## Data shown
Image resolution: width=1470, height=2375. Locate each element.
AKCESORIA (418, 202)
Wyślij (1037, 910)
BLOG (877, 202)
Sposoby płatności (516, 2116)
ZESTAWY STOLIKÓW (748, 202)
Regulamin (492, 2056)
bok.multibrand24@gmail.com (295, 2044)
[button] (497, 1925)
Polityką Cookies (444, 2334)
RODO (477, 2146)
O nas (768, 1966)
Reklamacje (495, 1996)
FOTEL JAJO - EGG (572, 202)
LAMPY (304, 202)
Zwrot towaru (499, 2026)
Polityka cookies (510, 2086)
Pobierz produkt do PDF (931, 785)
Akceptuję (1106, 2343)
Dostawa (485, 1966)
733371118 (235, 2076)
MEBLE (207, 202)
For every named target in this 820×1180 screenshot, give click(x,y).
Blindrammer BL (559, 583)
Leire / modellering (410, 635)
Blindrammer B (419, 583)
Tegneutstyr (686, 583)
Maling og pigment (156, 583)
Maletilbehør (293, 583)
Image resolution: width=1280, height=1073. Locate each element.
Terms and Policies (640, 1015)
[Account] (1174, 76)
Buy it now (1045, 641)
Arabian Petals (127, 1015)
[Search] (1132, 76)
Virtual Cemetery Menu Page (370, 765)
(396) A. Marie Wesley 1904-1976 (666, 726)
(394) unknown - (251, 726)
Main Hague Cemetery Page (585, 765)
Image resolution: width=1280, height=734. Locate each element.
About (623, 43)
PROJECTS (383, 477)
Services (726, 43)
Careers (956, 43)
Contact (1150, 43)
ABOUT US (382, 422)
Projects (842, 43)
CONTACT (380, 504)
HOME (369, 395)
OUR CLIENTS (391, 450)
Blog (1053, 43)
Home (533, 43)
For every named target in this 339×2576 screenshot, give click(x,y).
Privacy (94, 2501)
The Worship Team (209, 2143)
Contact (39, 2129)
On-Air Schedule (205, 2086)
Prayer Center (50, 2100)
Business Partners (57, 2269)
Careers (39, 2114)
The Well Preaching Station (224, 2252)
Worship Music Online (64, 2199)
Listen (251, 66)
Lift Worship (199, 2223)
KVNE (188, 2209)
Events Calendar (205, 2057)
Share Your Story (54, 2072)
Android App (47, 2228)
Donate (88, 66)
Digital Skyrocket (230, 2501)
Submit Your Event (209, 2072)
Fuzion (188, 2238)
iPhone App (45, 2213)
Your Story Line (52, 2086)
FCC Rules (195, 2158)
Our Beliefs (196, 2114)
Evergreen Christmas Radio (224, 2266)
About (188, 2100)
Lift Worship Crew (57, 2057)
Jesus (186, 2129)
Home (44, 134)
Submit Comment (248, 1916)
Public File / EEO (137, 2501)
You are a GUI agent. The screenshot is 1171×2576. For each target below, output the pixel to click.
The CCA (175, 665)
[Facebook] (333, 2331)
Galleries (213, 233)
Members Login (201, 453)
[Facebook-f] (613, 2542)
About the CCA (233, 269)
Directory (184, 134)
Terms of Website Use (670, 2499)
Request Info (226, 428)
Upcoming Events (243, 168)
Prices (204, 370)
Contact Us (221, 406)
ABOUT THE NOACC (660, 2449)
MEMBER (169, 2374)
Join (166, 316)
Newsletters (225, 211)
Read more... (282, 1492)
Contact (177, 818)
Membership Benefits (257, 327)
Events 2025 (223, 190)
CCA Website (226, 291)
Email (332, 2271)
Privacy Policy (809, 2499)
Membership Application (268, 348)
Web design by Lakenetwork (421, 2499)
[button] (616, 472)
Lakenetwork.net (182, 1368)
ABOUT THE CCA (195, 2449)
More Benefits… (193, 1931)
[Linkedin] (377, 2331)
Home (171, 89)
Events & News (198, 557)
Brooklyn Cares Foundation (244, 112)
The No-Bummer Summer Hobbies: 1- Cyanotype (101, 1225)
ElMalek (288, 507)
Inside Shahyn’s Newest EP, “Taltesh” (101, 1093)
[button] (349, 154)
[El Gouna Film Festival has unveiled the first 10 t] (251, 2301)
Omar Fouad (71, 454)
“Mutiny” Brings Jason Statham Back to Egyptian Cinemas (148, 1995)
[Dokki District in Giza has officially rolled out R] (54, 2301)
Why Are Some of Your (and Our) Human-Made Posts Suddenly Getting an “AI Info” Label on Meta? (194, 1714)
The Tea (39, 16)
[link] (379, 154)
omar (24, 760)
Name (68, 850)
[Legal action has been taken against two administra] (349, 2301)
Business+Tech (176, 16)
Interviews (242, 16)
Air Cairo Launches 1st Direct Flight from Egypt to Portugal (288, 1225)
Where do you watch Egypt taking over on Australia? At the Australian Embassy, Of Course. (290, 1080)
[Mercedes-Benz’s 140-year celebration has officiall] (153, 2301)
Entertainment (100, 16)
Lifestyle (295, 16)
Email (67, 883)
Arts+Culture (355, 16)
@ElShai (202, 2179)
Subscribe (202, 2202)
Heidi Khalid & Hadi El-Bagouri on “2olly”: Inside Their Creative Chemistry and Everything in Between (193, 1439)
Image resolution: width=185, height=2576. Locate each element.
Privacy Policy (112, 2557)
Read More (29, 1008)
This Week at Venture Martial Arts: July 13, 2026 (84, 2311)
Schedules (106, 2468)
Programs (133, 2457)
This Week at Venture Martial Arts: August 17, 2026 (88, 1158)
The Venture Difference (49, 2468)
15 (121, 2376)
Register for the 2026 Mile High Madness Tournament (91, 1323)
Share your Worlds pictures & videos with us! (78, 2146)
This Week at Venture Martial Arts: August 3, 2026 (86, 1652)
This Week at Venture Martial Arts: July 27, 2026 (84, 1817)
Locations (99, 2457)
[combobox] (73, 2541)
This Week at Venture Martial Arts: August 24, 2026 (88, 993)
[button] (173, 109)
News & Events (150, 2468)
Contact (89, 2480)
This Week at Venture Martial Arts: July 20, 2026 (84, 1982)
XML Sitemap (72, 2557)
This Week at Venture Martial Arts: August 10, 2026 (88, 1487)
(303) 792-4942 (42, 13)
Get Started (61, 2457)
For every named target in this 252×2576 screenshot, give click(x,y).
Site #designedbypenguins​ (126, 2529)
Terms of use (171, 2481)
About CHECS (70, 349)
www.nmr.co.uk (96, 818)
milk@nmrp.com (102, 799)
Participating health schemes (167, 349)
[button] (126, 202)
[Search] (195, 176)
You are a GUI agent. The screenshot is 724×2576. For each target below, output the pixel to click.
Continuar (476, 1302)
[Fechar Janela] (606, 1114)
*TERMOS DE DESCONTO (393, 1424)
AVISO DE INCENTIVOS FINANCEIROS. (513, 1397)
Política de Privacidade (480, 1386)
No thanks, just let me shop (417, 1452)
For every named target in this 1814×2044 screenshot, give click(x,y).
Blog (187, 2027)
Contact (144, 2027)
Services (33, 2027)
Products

## Your objective
Given the records above, return exactly the lines starting at the line containing "On-Air Schedule (205, 2086)" and ending at the line containing "You are a GUI agent. The screenshot is 1171×2576.", including both.

## Task output
On-Air Schedule (205, 2086)
Prayer Center (50, 2100)
Business Partners (57, 2269)
Careers (39, 2114)
The Well Preaching Station (224, 2252)
Worship Music Online (64, 2199)
Listen (251, 66)
Lift Worship (199, 2223)
KVNE (188, 2209)
Events Calendar (205, 2057)
Share Your Story (54, 2072)
Android App (47, 2228)
Donate (88, 66)
Digital Skyrocket (230, 2501)
Submit Your Event (209, 2072)
Fuzion (188, 2238)
iPhone App (45, 2213)
Your Story Line (52, 2086)
FCC Rules (195, 2158)
Our Beliefs (196, 2114)
Evergreen Christmas Radio (224, 2266)
About (188, 2100)
Lift Worship Crew (57, 2057)
Jesus (186, 2129)
Home (44, 134)
Submit Comment (248, 1916)
Public File / EEO (137, 2501)
You are a GUI agent. The screenshot is 1171×2576. For each target below, output the pixel to click.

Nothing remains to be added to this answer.